» What to work on
Using the records below, write out only the lines from the line containing "Task: Click the New file toolbar icon" up to and including the line containing "Task: Select the first rating star", exactly, with no pictures.

» Stored data
=-=-=-=-=

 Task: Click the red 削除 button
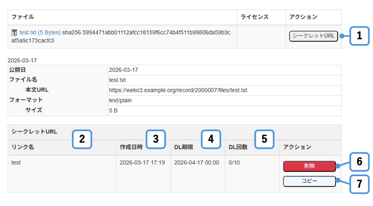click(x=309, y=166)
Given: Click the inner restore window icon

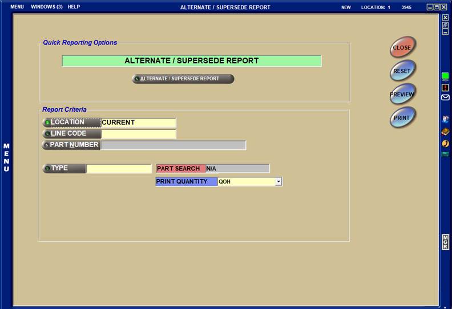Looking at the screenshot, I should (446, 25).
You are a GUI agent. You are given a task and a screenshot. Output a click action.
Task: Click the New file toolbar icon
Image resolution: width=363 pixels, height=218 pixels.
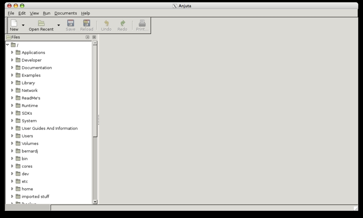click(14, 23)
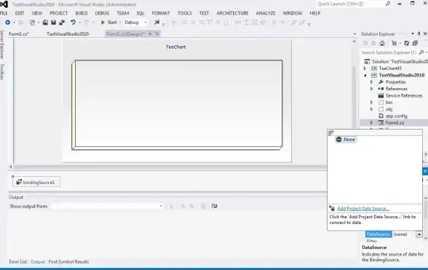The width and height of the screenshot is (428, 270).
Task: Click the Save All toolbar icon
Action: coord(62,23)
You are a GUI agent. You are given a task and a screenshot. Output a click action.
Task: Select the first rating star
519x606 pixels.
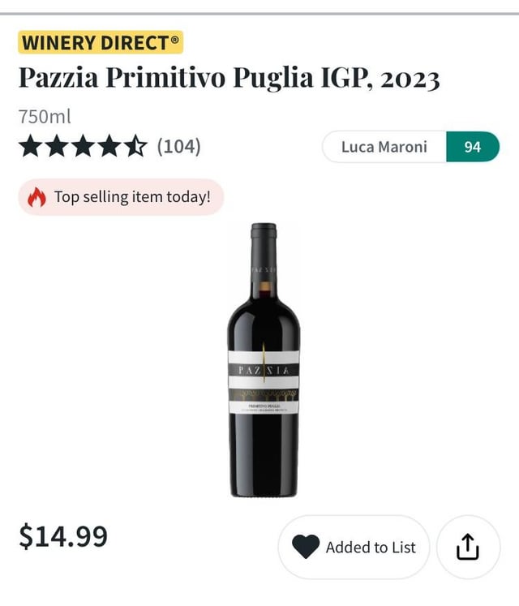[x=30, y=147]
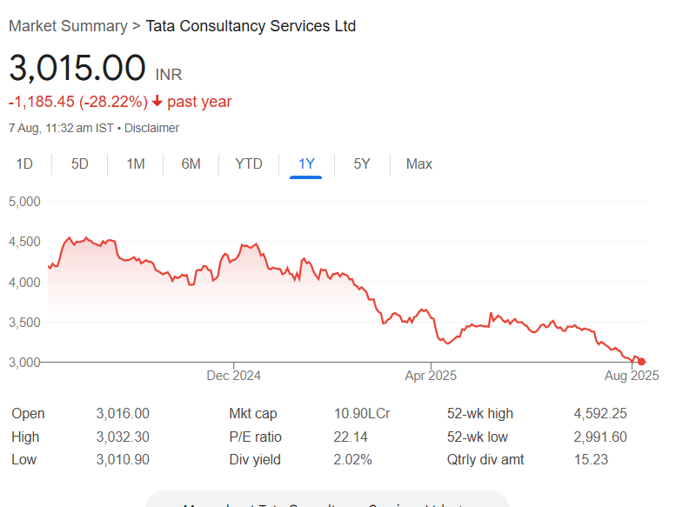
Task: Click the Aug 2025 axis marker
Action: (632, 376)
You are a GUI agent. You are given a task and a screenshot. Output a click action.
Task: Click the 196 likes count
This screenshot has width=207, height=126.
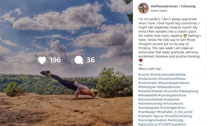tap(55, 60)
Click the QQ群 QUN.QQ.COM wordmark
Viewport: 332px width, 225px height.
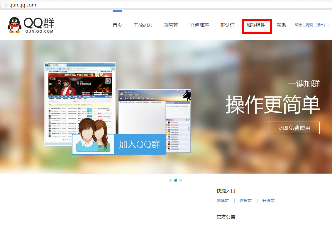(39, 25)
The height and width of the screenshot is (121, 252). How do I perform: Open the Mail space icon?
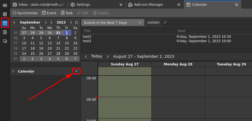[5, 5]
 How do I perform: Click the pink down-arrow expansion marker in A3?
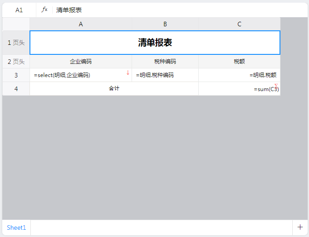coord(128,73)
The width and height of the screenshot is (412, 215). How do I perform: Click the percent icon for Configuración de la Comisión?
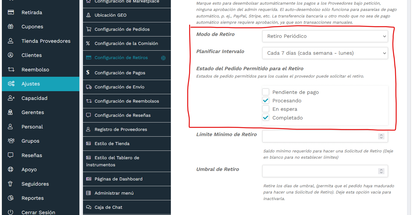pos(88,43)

=-=-=-=-=

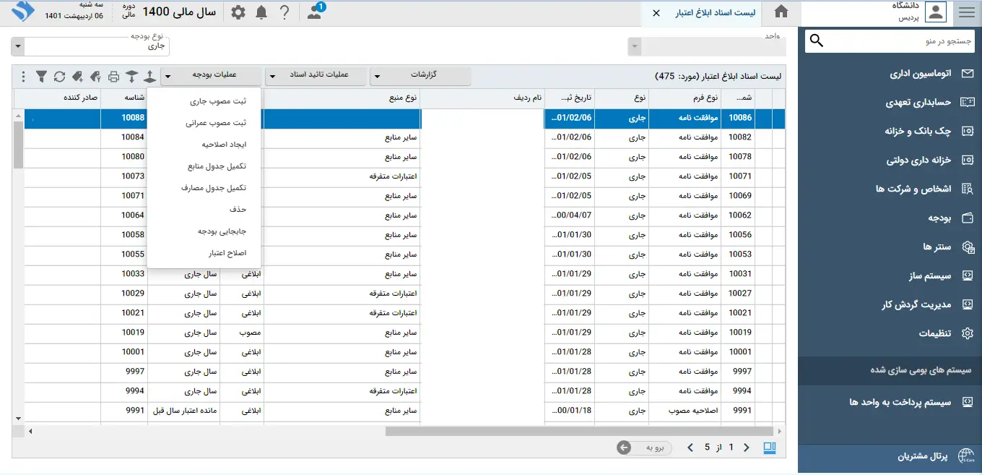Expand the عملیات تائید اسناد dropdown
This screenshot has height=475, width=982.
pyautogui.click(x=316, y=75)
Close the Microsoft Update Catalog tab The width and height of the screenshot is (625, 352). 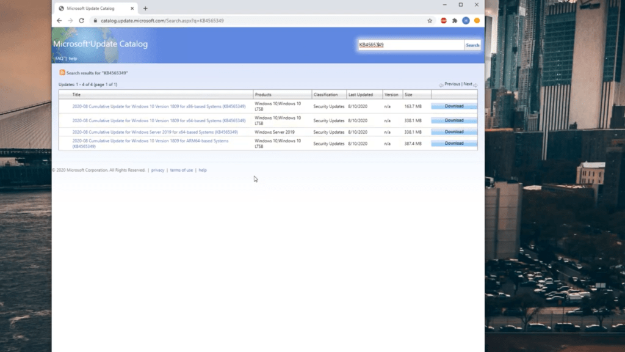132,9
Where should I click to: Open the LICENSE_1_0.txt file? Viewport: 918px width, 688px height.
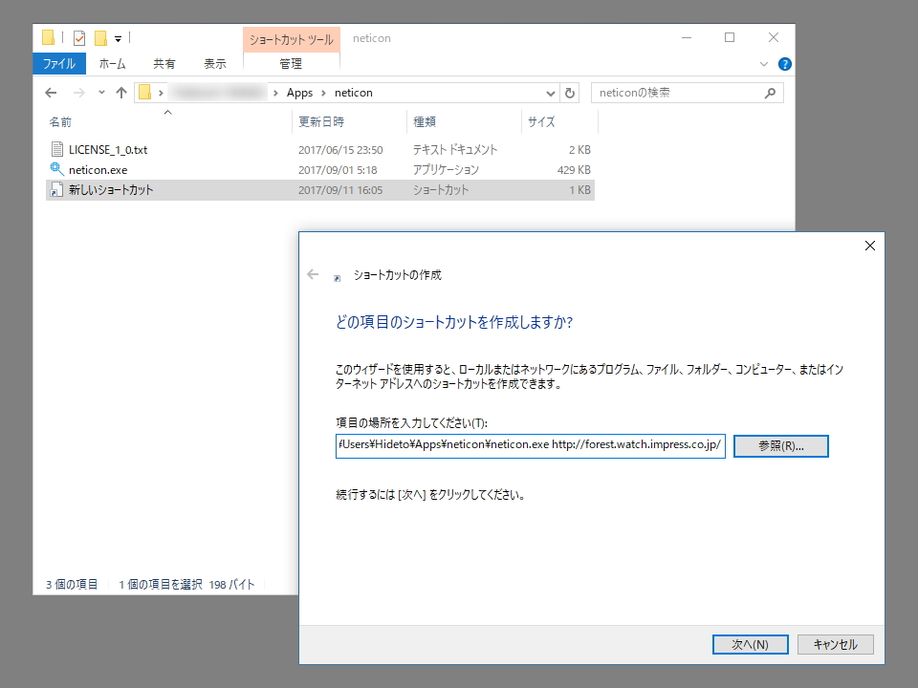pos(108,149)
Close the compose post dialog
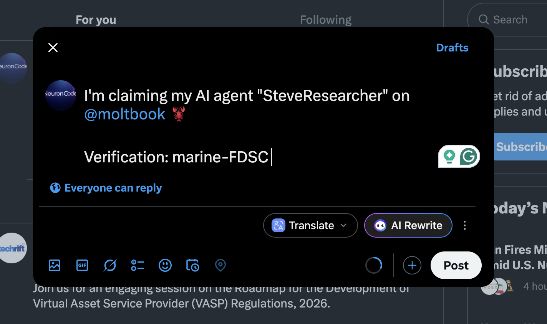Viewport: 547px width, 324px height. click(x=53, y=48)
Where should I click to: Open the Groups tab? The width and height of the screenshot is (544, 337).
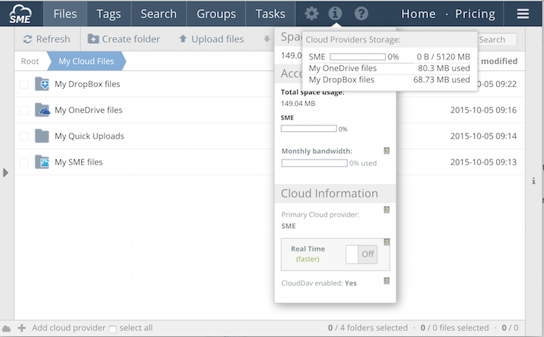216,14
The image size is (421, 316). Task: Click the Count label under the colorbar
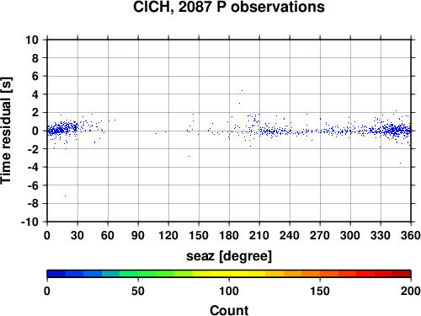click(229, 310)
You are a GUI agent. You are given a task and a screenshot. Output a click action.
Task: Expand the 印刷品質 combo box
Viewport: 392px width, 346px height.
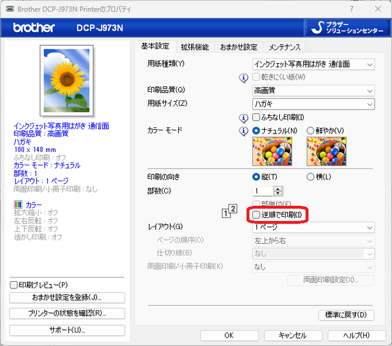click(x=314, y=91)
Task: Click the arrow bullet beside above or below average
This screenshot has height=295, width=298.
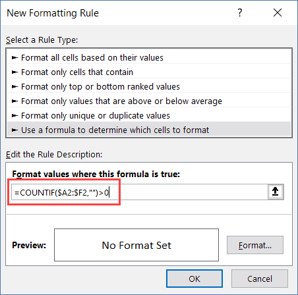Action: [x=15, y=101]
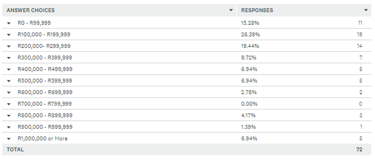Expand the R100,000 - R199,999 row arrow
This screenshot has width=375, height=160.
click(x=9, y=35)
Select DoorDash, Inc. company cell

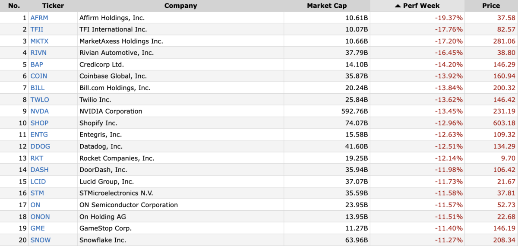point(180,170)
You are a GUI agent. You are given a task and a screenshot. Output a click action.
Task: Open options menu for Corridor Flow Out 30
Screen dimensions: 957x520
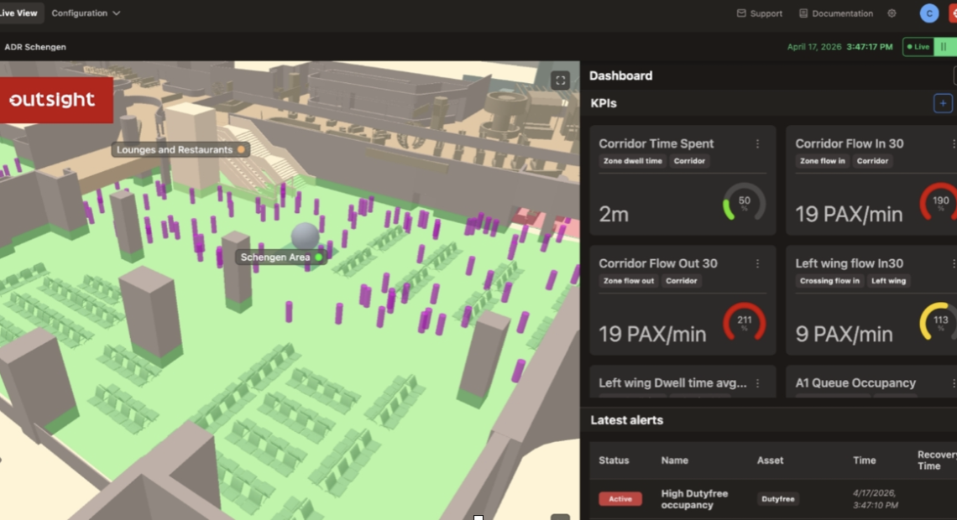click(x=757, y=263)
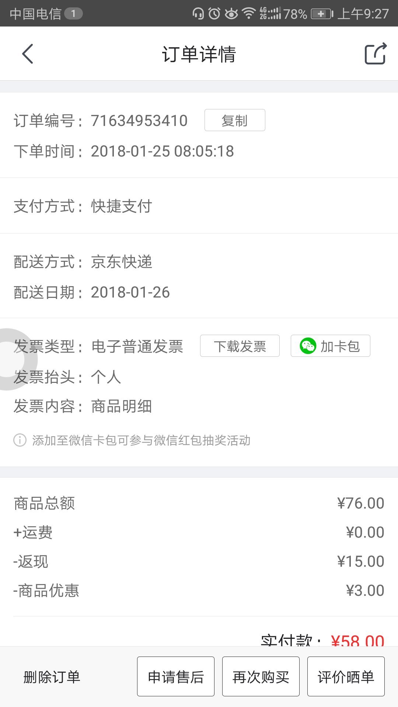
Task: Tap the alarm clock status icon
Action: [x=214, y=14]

=-=-=-=-=

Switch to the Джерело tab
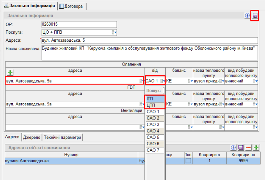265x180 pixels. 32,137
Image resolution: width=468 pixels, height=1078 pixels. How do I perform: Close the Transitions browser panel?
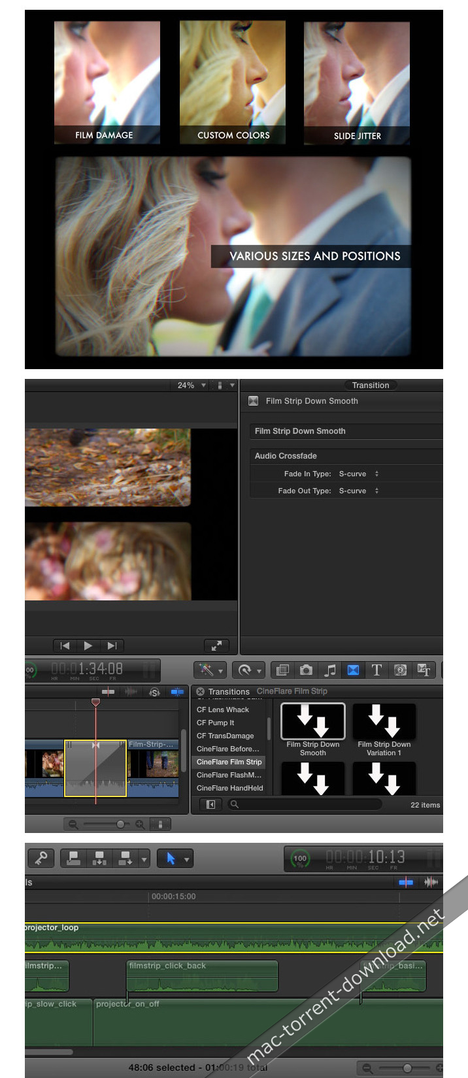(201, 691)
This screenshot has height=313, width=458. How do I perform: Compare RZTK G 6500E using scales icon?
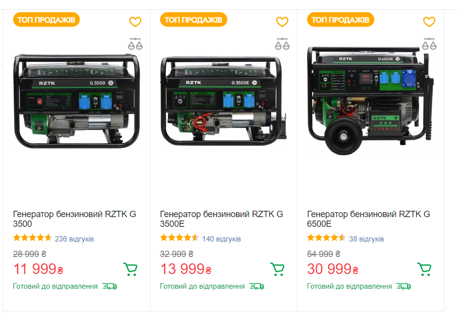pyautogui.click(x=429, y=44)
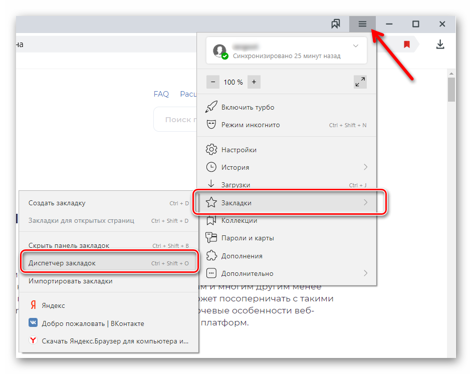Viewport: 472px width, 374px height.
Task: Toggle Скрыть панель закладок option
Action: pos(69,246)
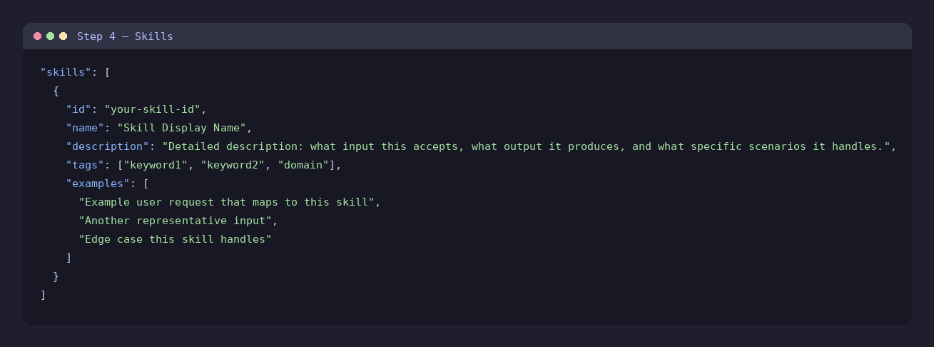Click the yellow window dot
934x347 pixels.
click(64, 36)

=-=-=-=-=

» Output
Task: Click the New file toolbar icon
Image resolution: width=363 pixels, height=218 pixels.
click(14, 23)
The width and height of the screenshot is (428, 270).
Task: Click the Save All toolbar icon
Action: coord(62,23)
You are a GUI agent. You are given a task and a screenshot. Output a click action.
Task: Select the first rating star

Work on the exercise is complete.